A filosofia de Collina era bastante simples: se você impedir que os jogadores demorem demais em tarefas mundanas, esse tempo pode ser devolvido ao jogo sem ser adicionado no final. "O objetivo é eliminar, tanto quanto possível, a interrupção do ritmo da partida", explicou Collina. Isso nunca foi sobre conceder muitos escanteios ou ser rigoroso com substituições. O objetivo era mudar o comportamento ou, como Collina disse, "os jogadores respeitarão o limite".

Até agora, parece ser o caso. Apenas uma cobrança de meta foi convertida em escanteio, quando a República Democrática do Congo demorou demais durante o empate em 1 a 1 com Portugal na quarta-feira.

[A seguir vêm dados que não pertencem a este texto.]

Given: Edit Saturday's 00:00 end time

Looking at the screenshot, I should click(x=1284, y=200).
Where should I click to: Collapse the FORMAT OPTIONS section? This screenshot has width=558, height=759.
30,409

Não houve casos de um substituto não poder entrar em campo porque o jogador substituído demorou muito para sair. Portanto, você precisa esquecer a maneira antiga de fazer as coisas, como adicionar 30 segundos para cada substituição. Agora os jogadores saem de campo em 10 segundos. Por esse motivo, você pode ver substituições ocorrendo nos acréscimos e nenhum tempo adicional sendo adicionado.

Parece que houve menos paralisações por lesões, enquanto os árbitros têm sido rápidos em dizer a alguns jogadores que eles devem sair, mesmo que não tenham o fisioterapeuta em campo. A ameaça de jogar com 10 homens por pelo menos um minuto parece estar funcionando como um impedimento. A verificação de escanteios pelo VAR não parece ter impactado os jogos, embora a Fifa tenha muitos mais oficiais de vídeo e tecnologia aprimorada que não estariam disponíveis para as ligas domésticas. Com a proibição também das pausas táticas dos goleiros, os jogos parecem ter um fluxo melhor.

Por que as medidas de Collina podem ser consideradas um sucesso

A principal medida de sucesso geralmente é o tempo de bola em jogo. Anteriormente, a meta era chegar a 60 minutos, mas isso se mostrou muito difícil de alcançar. Mesmo no Catar, com todo aquele tempo adicional, a Fifa só conseguiu chegar a 58:03 de futebol real. Então, como a Copa do Mundo de 2026 se compara?

Primeiro, os seis minutos automáticos aplicados para pausas para hidratação foram removidos. Isso efetivamente não faz parte do tempo regular de jogo. A duração média das partidas nesta Copa do Mundo é de 96:08 — pouco mais de seis minutos adicionais em ambos os tempos. No Catar, foi de 102 minutos e 43 segundos na primeira rodada de jogos — mais que o dobro do tempo de acréscimo. Já na Rússia, foi de 96 minutos e 54 segundos, apenas ligeiramente superior ao desta edição. Todos os três torneios tiveram quatro revisões de VAR em campo.

Portanto, os jogos são mais curtos nesta Copa do Mundo do que em qualquer uma das duas anteriores. Mas essa estratégia é apoiada pelo tempo médio de bola em jogo? Na Rússia, foi de 54 minutos e 50 segundos. Com tanto tempo de acréscimo, não é surpresa que tenha subido para 58 minutos e 8 segundos no Catar. Houve uma pequena redução para 57 minutos e 22 segundos nesta Copa do Mundo. Isso significa que não funcionou totalmente?

A melhor maneira de julgar pode ser olhar para o tempo relativo de bola em jogo. Qual porcentagem da duração da partida é de futebol sendo jogado? É aí que vemos que esta Copa do Mundo é a mais eficaz — 59,38% do tempo de jogo teve a bola em jogo. O Catar, com os jogos sendo tão longos, ficou abaixo disso, com 56,86%, e a Rússia, com 56,25%. Ainda é cedo para o plano mestre de Collina, mas até agora parece estar funcionando. Se o mesmo impacto pode durar 380 partidas da Premier League pode ser um desafio maior.